What is being asked:
The lines below are to be quoted exactly, from the first through the one that contains "You are a computer-use agent. The".

(Stored data)
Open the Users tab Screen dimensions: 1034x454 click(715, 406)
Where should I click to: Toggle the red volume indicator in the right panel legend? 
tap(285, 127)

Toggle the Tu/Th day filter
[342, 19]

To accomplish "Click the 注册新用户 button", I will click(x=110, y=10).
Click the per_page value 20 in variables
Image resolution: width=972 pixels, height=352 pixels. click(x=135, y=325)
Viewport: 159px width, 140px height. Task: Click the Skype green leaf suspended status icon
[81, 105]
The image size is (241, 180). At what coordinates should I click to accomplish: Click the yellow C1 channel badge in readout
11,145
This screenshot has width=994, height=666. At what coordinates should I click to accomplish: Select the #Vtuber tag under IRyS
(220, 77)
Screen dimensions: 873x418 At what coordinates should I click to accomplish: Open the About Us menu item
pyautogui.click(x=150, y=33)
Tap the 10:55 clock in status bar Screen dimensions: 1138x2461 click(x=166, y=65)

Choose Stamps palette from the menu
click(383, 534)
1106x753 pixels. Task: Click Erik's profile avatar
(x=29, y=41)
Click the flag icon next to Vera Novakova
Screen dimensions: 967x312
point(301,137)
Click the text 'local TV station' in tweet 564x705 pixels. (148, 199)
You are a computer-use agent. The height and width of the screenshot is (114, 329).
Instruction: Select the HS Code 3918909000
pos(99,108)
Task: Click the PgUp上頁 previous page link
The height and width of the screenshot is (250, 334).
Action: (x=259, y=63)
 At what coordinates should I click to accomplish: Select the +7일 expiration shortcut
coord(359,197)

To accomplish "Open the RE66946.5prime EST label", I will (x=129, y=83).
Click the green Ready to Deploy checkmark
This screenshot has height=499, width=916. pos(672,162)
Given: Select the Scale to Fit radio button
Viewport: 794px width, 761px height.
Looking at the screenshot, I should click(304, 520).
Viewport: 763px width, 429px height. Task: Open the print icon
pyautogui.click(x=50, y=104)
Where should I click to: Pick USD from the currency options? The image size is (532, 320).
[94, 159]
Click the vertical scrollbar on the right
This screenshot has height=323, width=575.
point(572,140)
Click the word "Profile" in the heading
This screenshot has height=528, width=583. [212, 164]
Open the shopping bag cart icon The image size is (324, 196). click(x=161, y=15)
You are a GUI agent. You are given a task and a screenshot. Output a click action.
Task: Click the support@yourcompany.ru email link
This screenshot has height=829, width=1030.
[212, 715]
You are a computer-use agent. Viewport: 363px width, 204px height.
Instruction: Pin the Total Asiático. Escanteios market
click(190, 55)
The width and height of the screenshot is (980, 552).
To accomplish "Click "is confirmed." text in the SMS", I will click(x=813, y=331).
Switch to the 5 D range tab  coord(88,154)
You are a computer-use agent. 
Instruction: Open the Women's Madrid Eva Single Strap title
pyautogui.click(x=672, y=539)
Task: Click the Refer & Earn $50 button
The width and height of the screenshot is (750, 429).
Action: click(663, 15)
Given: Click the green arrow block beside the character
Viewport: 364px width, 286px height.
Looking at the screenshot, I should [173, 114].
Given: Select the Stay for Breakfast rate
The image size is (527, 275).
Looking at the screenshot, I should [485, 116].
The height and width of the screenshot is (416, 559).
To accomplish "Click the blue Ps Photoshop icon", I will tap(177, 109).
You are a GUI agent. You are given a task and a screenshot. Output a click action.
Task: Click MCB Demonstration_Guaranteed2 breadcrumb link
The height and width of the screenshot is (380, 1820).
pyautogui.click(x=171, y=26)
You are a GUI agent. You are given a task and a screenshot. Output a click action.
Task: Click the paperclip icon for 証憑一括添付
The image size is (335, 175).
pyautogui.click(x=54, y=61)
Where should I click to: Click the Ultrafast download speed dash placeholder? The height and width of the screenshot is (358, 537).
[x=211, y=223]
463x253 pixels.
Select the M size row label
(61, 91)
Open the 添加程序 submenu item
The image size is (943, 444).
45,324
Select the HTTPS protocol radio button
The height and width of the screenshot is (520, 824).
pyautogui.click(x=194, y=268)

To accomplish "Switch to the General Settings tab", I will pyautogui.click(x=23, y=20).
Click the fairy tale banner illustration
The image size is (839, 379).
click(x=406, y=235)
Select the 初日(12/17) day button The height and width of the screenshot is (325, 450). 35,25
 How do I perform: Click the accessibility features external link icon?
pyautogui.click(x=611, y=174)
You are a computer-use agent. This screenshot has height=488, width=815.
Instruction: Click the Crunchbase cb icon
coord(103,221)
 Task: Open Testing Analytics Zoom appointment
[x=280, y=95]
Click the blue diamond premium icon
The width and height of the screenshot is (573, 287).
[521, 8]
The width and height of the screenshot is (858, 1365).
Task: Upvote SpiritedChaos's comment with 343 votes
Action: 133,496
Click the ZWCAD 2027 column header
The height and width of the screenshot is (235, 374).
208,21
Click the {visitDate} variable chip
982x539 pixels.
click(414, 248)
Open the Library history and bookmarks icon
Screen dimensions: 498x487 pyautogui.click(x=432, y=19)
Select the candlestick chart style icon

Your response:
Open the Users tab Screen dimensions: 1034x454 click(715, 406)
Where should I click to: Toggle the red volume indicator in the right panel legend? 
tap(285, 127)

Toggle the Tu/Th day filter
[342, 19]

To accomplish "Click the 注册新用户 button", I will click(x=110, y=10).
Click the per_page value 20 in variables
Image resolution: width=972 pixels, height=352 pixels. click(x=135, y=325)
Viewport: 159px width, 140px height. Task: Click the Skype green leaf suspended status icon
[81, 105]
The image size is (241, 180). At what coordinates should I click to accomplish: Click the yellow C1 channel badge in readout
11,145
This screenshot has width=994, height=666. At what coordinates should I click to accomplish: Select the #Vtuber tag under IRyS
(220, 77)
Screen dimensions: 873x418 At what coordinates should I click to accomplish: Open the About Us menu item
pyautogui.click(x=150, y=33)
Tap the 10:55 clock in status bar Screen dimensions: 1138x2461 click(x=166, y=65)

Choose Stamps palette from the menu
click(383, 534)
1106x753 pixels. Task: Click Erik's profile avatar
(x=29, y=41)
Click the flag icon next to Vera Novakova
Screen dimensions: 967x312
point(301,137)
Click the text 'local TV station' in tweet 564x705 pixels. (148, 199)
You are a computer-use agent. The height and width of the screenshot is (114, 329).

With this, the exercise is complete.